◆ **Exercise materials**:
※ ※ ※

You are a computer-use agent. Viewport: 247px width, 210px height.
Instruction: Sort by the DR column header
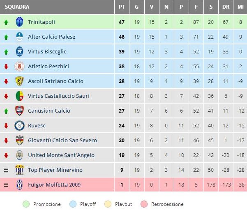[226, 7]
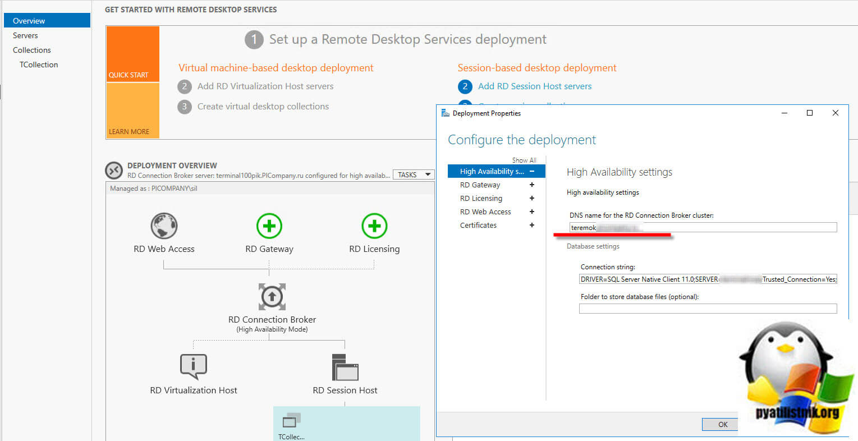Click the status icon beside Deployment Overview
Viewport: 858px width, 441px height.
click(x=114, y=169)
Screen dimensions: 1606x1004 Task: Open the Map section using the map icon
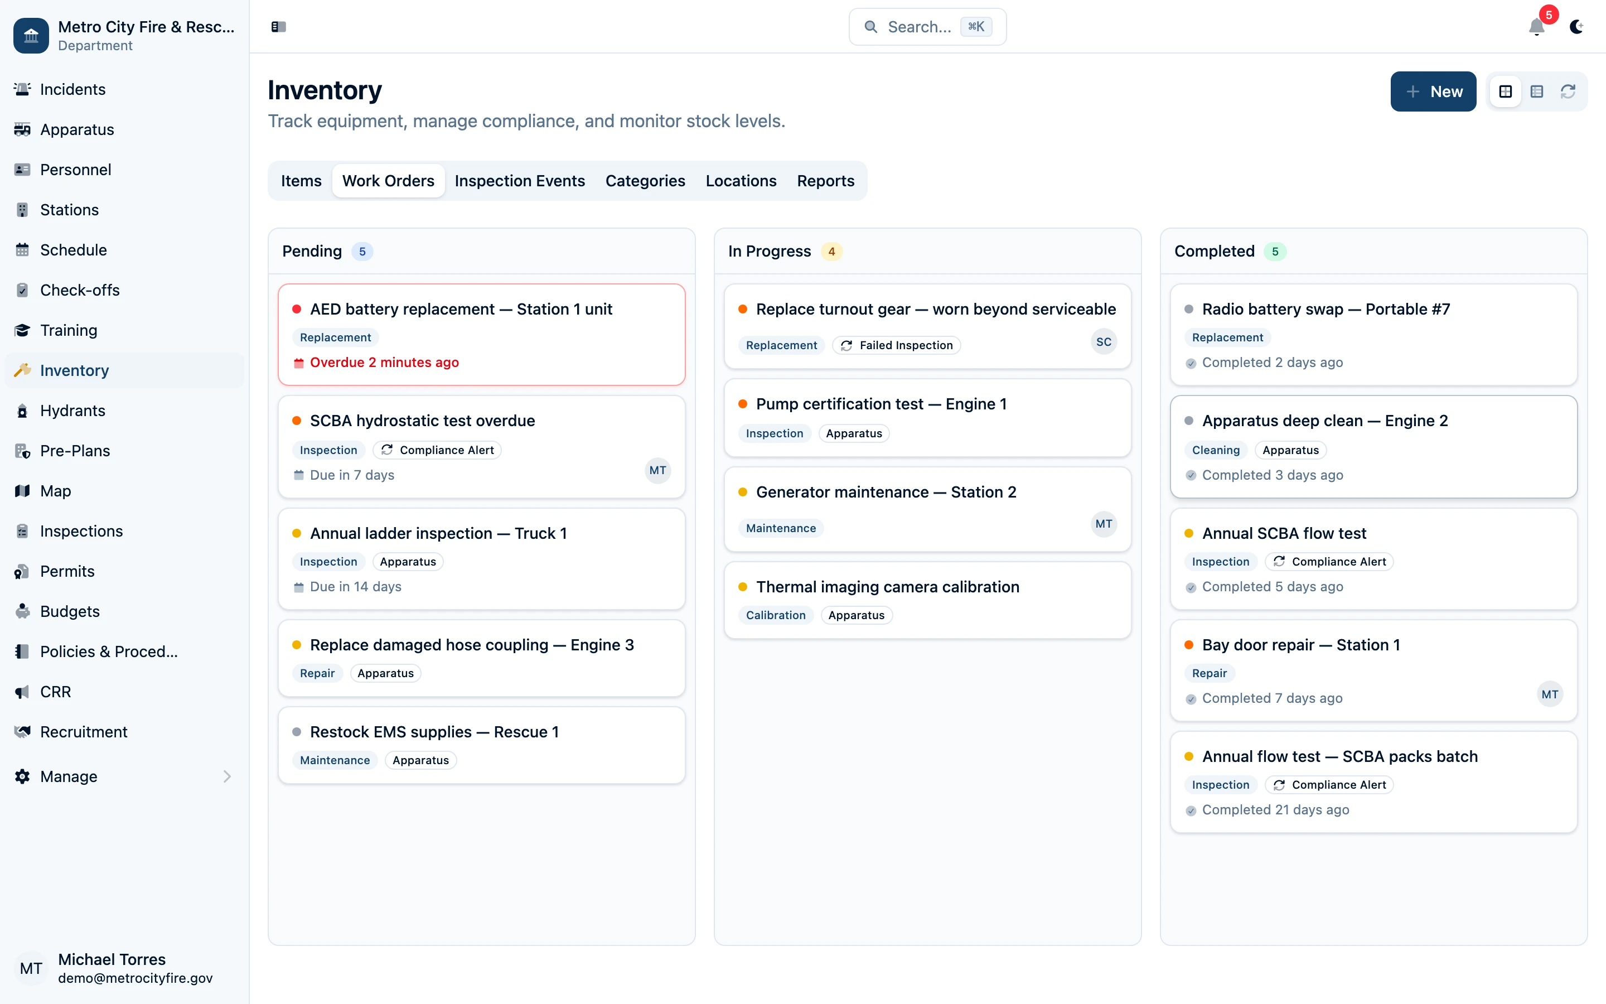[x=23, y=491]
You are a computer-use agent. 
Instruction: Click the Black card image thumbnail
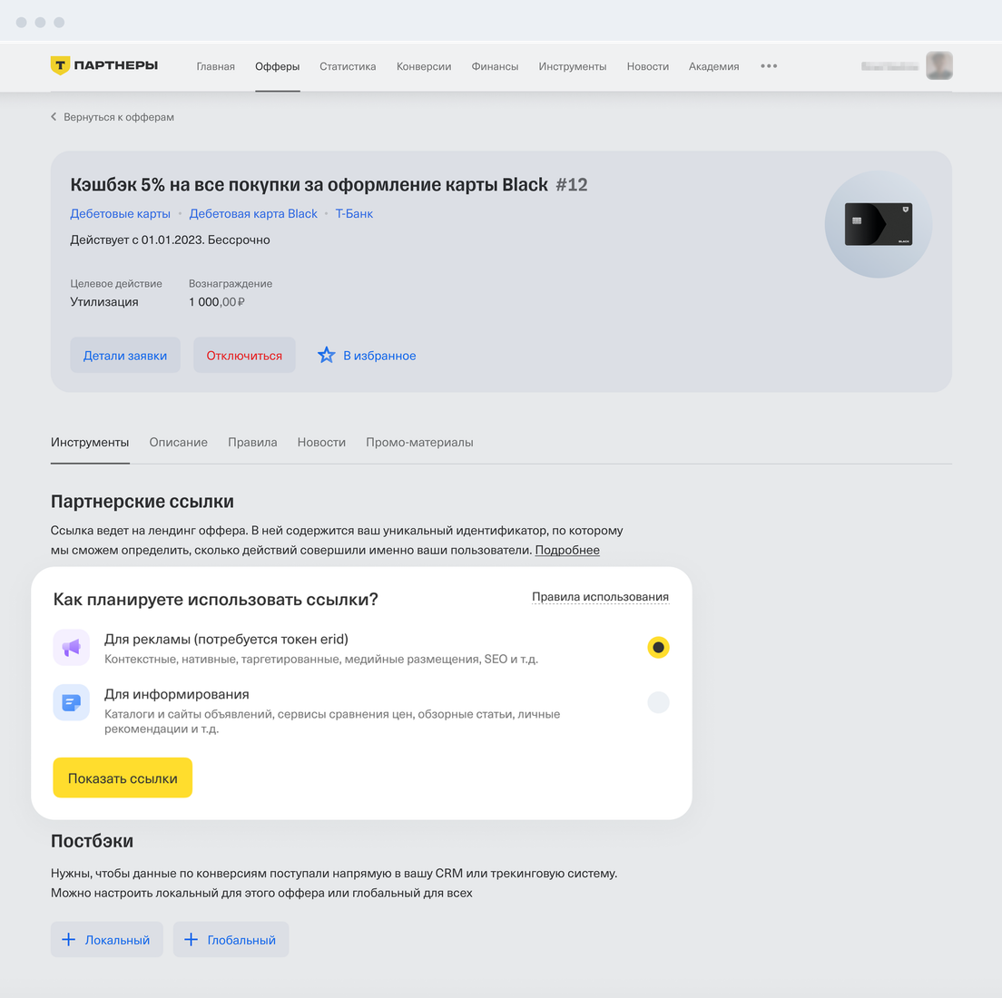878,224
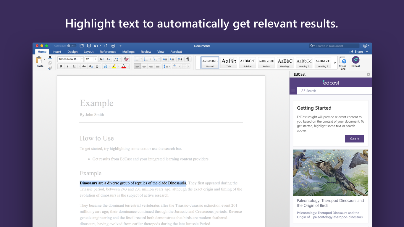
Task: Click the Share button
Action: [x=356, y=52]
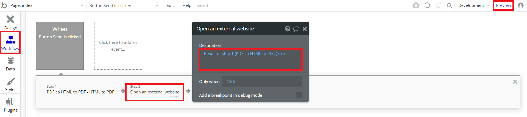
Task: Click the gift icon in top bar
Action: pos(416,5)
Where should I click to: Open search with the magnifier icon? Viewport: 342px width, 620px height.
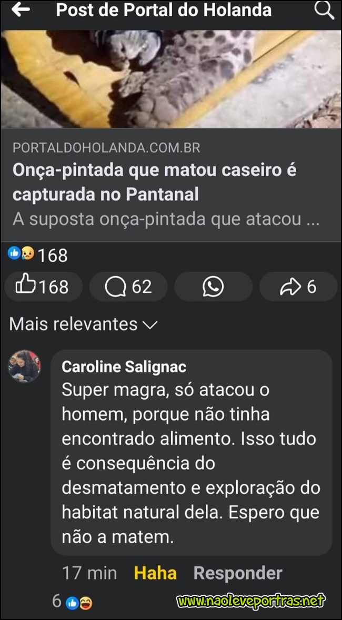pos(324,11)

※ ※ ※

Reproduce the text of every item above, substituting "Directive" for each "Instruction" and keeping everything else the same. Leave the pictures out.

You are a computer-use agent. Viewport: 247px width, 210px height.
Directive: Sort by the DR column header
[226, 7]
Click the status icon beside Deployment Overview
Viewport: 858px width, 441px height.
click(x=114, y=169)
Screen dimensions: 1606x1004 Task: Open the Map section using the map icon
[x=23, y=491]
You are a computer-use agent. 
Directive: Click the Black card image thumbnail
878,224
Task: Click the Share button
Action: [x=356, y=52]
Task: Click the gift icon in top bar
Action: pos(416,5)
Where should I click to: Open search with the magnifier icon? Viewport: 342px width, 620px height.
pos(324,11)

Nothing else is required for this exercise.